CABDRIVER: Concentration to Accurate Boundaries while Distorting Randomly Input Variables to Elude Recognition

Konferenz: WSA 2021 - 25th International ITG Workshop on Smart Antennas
10.11.2021 - 12.11.2021 in French Riviera, France

Tagungsband: ITG-Fb. 300: WSA 2021

Seiten: 6Sprache: EnglischTyp: PDF

Thesmar, Raphael (ECE, Cornell University, USA)
Thesmar, Joseph (CS, Worcester Polytechnic Institute, USA)
D'Oliveira, Rafael G. L.; Medard, Muriel (RLE, Massachusetts Institute of Technology, USA)

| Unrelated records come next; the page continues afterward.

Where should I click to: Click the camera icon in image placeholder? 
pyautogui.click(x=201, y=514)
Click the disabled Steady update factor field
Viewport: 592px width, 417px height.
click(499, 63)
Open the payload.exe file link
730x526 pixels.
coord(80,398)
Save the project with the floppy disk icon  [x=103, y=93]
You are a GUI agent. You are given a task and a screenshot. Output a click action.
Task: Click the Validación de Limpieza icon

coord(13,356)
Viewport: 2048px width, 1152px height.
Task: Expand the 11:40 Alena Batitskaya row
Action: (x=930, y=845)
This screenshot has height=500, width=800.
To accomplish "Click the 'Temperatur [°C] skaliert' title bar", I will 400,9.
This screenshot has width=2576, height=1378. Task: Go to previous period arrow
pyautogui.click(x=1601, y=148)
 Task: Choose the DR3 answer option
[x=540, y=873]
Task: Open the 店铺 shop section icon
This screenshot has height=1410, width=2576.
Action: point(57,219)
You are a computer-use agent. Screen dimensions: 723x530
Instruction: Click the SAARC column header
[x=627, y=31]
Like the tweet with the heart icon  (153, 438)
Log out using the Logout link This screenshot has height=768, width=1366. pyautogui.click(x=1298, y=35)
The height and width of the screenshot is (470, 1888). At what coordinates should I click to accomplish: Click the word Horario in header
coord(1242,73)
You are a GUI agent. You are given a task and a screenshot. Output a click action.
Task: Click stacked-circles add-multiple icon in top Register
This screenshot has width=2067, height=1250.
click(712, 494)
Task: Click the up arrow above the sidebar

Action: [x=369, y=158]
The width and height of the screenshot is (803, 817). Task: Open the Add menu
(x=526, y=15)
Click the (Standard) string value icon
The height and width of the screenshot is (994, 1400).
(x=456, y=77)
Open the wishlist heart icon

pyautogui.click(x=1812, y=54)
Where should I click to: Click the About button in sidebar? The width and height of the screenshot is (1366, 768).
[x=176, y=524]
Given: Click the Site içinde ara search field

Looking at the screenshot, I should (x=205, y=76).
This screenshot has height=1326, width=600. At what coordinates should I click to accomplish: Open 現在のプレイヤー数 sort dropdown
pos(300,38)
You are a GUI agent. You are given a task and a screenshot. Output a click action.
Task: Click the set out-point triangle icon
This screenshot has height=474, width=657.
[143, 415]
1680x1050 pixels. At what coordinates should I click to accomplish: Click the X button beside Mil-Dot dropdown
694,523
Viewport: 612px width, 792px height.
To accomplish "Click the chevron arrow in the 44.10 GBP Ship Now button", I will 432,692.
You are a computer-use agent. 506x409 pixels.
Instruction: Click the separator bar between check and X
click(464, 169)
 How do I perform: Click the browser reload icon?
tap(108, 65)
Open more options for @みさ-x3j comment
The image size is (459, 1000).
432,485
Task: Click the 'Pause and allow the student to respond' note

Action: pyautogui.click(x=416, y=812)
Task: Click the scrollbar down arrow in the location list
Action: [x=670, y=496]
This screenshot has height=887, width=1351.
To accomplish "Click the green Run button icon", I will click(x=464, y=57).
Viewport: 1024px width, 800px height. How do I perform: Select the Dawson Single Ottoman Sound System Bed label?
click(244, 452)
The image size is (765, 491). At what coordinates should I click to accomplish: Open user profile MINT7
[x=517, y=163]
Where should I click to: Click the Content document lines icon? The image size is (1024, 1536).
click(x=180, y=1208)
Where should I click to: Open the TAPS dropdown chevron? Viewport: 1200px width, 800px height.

We consider the problem of privately aggregating mobile users’ locations on a city map. This setting involves a single (potentially untrusted) server and multiple users, each having a list of visited locations. The scheme we propose, named Cabdriver, works by randomly distorting a user’s input so that the output is (approximately) statistically indistinguishable from a uniformly random one. This guarantees, in particular, that Cabdriver is locally differentially private. Despite the outputs appearing uniformly distributed, after aggregating the data from all users, the server is able to obtain an estimate for the amount of times each location has been visited. These estimates are used to build a heat map of visited locations. Moreover, we show that by means of a threshold operation, one can, with high probability, remove all false positives – essentially the noise – from the heat map while retaining locations which have been visited by more than a square root of the amount of users. We also showcase Cabdriver by running it on location data from the NYC Taxi and Limousine Commission (TLC) trip records dataset. More details about these experiments, together with the possibility of running them for different parameters, can be found on a Jupyter notebook we have uploaded to github.